* _WHAT IS BEING ASKED_: Word for word, transcribe all of the records.

* _INPUT DATA_:
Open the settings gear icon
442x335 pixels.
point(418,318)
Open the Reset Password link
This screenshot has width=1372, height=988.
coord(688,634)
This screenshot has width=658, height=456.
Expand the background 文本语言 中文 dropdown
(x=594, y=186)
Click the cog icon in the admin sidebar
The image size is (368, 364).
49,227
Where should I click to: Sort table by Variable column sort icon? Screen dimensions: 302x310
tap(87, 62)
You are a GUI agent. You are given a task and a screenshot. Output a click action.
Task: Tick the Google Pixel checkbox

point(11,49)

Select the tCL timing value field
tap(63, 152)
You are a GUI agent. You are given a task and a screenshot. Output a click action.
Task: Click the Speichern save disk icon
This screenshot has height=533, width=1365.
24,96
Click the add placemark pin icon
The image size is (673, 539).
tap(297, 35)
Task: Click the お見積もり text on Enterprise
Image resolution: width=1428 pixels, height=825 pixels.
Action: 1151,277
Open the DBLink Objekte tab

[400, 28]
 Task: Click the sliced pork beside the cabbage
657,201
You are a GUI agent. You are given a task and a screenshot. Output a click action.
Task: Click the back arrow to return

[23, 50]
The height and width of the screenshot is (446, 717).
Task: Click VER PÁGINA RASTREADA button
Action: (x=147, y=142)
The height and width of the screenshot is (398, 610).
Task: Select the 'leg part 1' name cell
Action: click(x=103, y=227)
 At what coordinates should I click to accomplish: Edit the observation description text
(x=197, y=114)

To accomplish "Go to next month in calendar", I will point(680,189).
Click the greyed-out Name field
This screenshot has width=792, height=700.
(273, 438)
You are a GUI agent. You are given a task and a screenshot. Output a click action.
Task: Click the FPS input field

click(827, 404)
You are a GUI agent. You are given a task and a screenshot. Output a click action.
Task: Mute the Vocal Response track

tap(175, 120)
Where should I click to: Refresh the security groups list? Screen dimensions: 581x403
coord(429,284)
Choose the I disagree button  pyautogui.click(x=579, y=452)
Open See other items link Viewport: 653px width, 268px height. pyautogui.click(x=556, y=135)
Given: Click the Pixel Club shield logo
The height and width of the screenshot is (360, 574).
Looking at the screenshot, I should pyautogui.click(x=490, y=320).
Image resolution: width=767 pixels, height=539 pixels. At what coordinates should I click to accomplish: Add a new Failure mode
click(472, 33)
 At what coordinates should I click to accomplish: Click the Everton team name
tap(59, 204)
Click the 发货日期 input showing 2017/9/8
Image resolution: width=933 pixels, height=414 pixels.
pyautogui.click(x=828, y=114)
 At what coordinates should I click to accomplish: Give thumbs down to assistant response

* _ANSWER TO THIS EXERCISE_:
Open the settings gear icon
442x335 pixels.
point(418,318)
Open the Reset Password link
This screenshot has width=1372, height=988.
coord(688,634)
This screenshot has width=658, height=456.
Expand the background 文本语言 中文 dropdown
(x=594, y=186)
Click the cog icon in the admin sidebar
The image size is (368, 364).
49,227
Where should I click to: Sort table by Variable column sort icon? Screen dimensions: 302x310
tap(87, 62)
You are a GUI agent. You are given a task and a screenshot. Output a click action.
Task: Tick the Google Pixel checkbox

point(11,49)

Select the tCL timing value field
tap(63, 152)
You are a GUI agent. You are given a task and a screenshot. Output a click action.
Task: Click the Speichern save disk icon
This screenshot has height=533, width=1365.
24,96
Click the add placemark pin icon
The image size is (673, 539).
tap(297, 35)
Task: Click the お見積もり text on Enterprise
Image resolution: width=1428 pixels, height=825 pixels.
Action: 1151,277
Open the DBLink Objekte tab

[400, 28]
 Task: Click the sliced pork beside the cabbage
657,201
You are a GUI agent. You are given a task and a screenshot. Output a click action.
Task: Click the back arrow to return

[23, 50]
The height and width of the screenshot is (446, 717).
Task: Click VER PÁGINA RASTREADA button
Action: (x=147, y=142)
The height and width of the screenshot is (398, 610).
Task: Select the 'leg part 1' name cell
Action: click(x=103, y=227)
 At what coordinates should I click to accomplish: Edit the observation description text
(x=197, y=114)

To accomplish "Go to next month in calendar", I will point(680,189).
Click the greyed-out Name field
This screenshot has width=792, height=700.
(273, 438)
You are a GUI agent. You are given a task and a screenshot. Output a click action.
Task: Click the FPS input field

click(827, 404)
You are a GUI agent. You are given a task and a screenshot. Output a click action.
Task: Mute the Vocal Response track

tap(175, 120)
Where should I click to: Refresh the security groups list? Screen dimensions: 581x403
coord(429,284)
Choose the I disagree button  pyautogui.click(x=579, y=452)
Open See other items link Viewport: 653px width, 268px height. pyautogui.click(x=556, y=135)
Given: Click the Pixel Club shield logo
The height and width of the screenshot is (360, 574).
Looking at the screenshot, I should pyautogui.click(x=490, y=320).
Image resolution: width=767 pixels, height=539 pixels. At what coordinates should I click to accomplish: Add a new Failure mode
click(472, 33)
 At what coordinates should I click to accomplish: Click the Everton team name
tap(59, 204)
Click the 发货日期 input showing 2017/9/8
Image resolution: width=933 pixels, height=414 pixels.
pyautogui.click(x=828, y=114)
 At what coordinates should I click to accomplish: Give thumbs down to assistant response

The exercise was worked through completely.